You can pick from three different configurations: 2GB RAM with 32GB of onboard storage at Rs. 10,000 ($148), 3GB / 32GB at Rs. 11,000 ($163) and 4GB / 64GB at Rs. 13,000 ($193). You can add up to 128GB more space with a microSD card that goes in the second SIM slot, which is great for people like me who want to store videos for offline viewing, podcasts, and games for surviving long commutes.
There’s also a 13-megapixel snapper with an improved sensor for more detailed photos, along with a 5-megapixel camera on the front. Rounding out the package is a fingerprint reader on the back and an IR blaster on the top for controlling your TV and home entertainment system.
If you’ve used a Xiaomi device recently, you won’t find anything new on the Note 4 just yet. It ships with Android 6.0 and the company’s MIUI 8 software layer on top, along with decent apps for taking photos with manual controls, controlling your TV, and backing up your content. You’ll also find an expansive theme store and plenty of options for customizing the interface, along with handy features for using dual accounts with messaging services and locking sensitive apps.
However, some built-in apps, like the image gallery, file explorer and launcher are lacking in usability and flexibility. You’re better off using third-party tools instead.
It’ll be interesting to see if these are fixed once the next OS update arrives: A new build with Android 7.0 Nougat is in the works and should roll out in the coming weeks.
Xiaomi wasn’t kidding around when it claimed that the Note 4 can manage two days on a single charge. That’s thanks to its massive 4,100mAh battery; I was able to easily coast through a weekend running games, looking up maps, streaming video and making WhatsApp calls without having to look for a power outlet.
I also found it to be as quick and responsive all through my testing, even while it was updating several apps at once or switching between Netflix and a moderately graphics-intensive game like Riptide Renegade. If you’re using this for browsing Reddit, light gaming and watching videos, you’ll find the octa-core Snapdragon 625 processor more than up to the task.
The main camera does a pretty good job in well lit spaces, focusing quickly and capturing plenty of color and detail without a fuss – although it does tend to blow out highlights rather easily. It’s a fair bit slower in low-light conditions and the results are noisy, but overall, the shooter is significantly better than the Note 3’s camera.
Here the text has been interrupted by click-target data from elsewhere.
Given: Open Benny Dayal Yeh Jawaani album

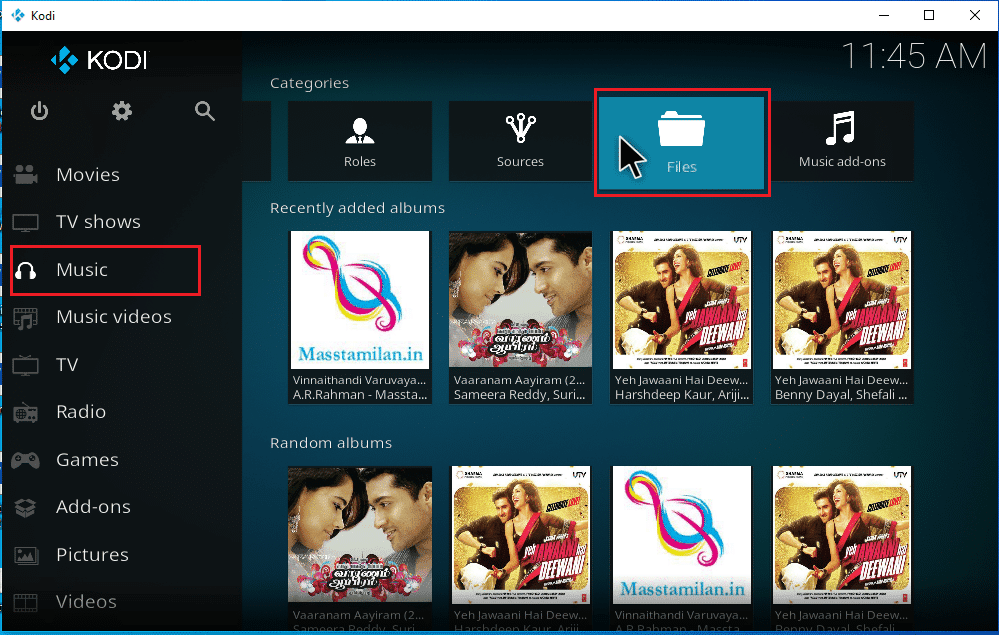Looking at the screenshot, I should pos(841,316).
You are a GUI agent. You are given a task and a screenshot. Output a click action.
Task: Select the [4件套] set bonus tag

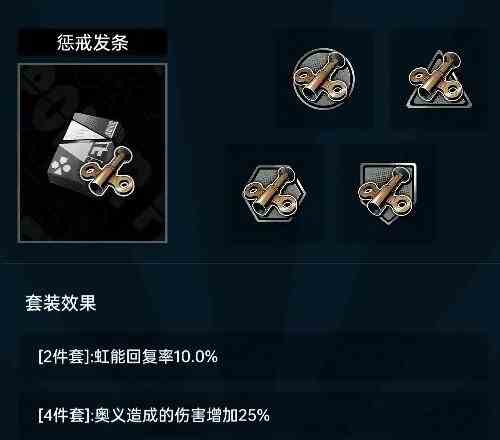(65, 416)
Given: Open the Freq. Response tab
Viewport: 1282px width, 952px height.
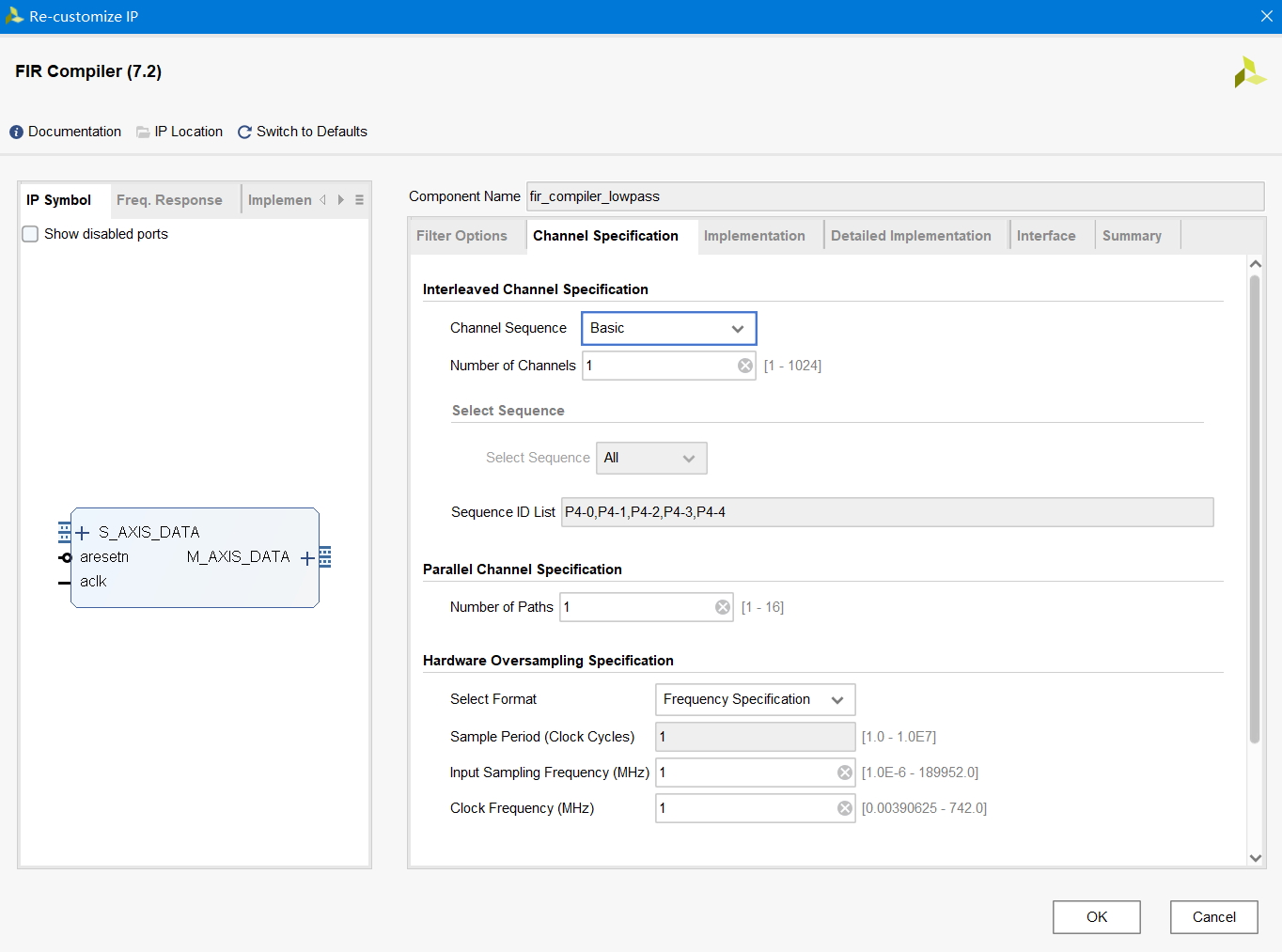Looking at the screenshot, I should [169, 200].
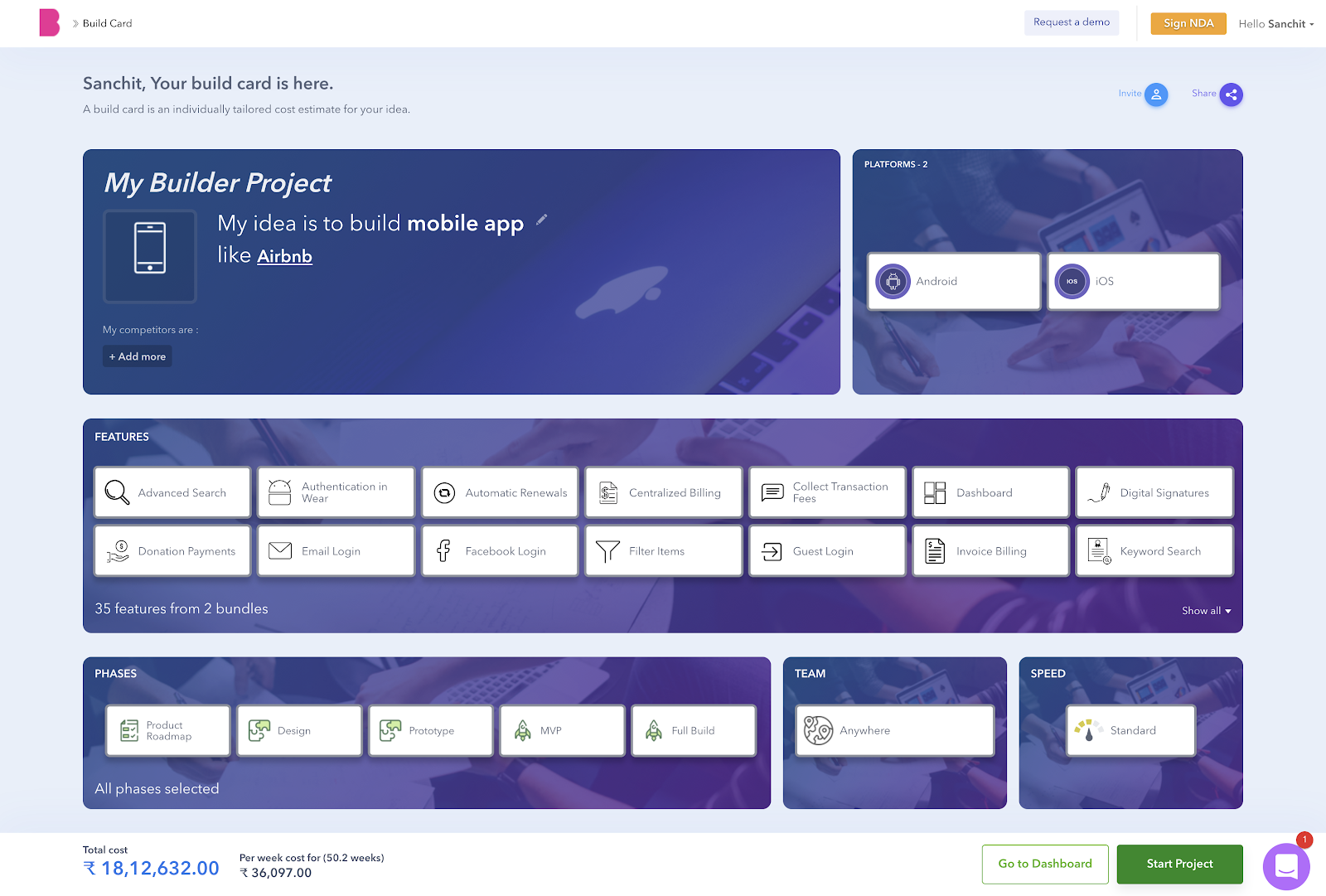This screenshot has height=896, width=1326.
Task: Toggle the Android platform selection
Action: click(x=952, y=281)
Should you buy the Redmi Note 4?
Compared to the similarly priced Lenovo Phab 2 and the more expensive Samsung Galaxy On Nxt, as well as the Moto M, the Note 4 offers a competitive hardware package with arguably better styling.
What really makes this a good pick is the outstanding battery life. I’m used to getting a full day with my trusty old Mi 5, but knowing that my Note 4 won’t suddenly die on me felt truly liberating during my test.
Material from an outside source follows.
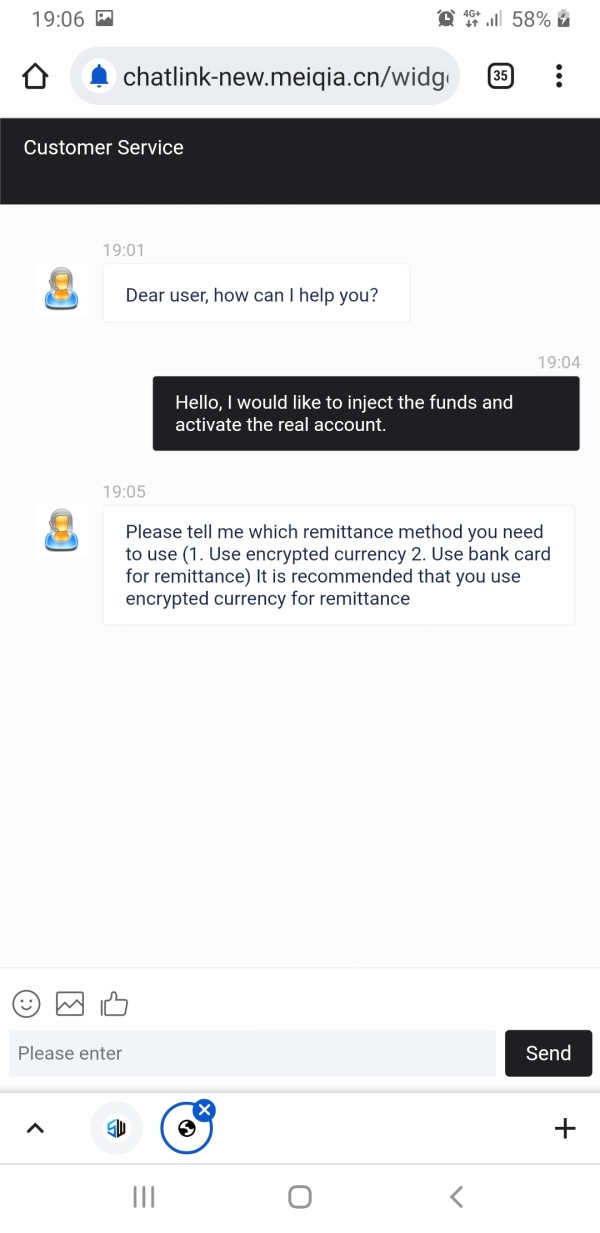Open the browser three-dot menu
Image resolution: width=600 pixels, height=1233 pixels.
(558, 76)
The only bummer is that the Redmi Note 4 is available exclusively through flash sales on Flipkart and the Mi.com online store in India, so you’ll have to mark your calendar for the next one before you can get your hands on it.
If you’re in the market for a dependable, good looking handset that won’t break the bank, you should definitely consider the Redmi Note 4. If you can afford it, I’d recommend opting for the 4GB / 64GB variant, as the bump in performance is certainly worth the extra dough.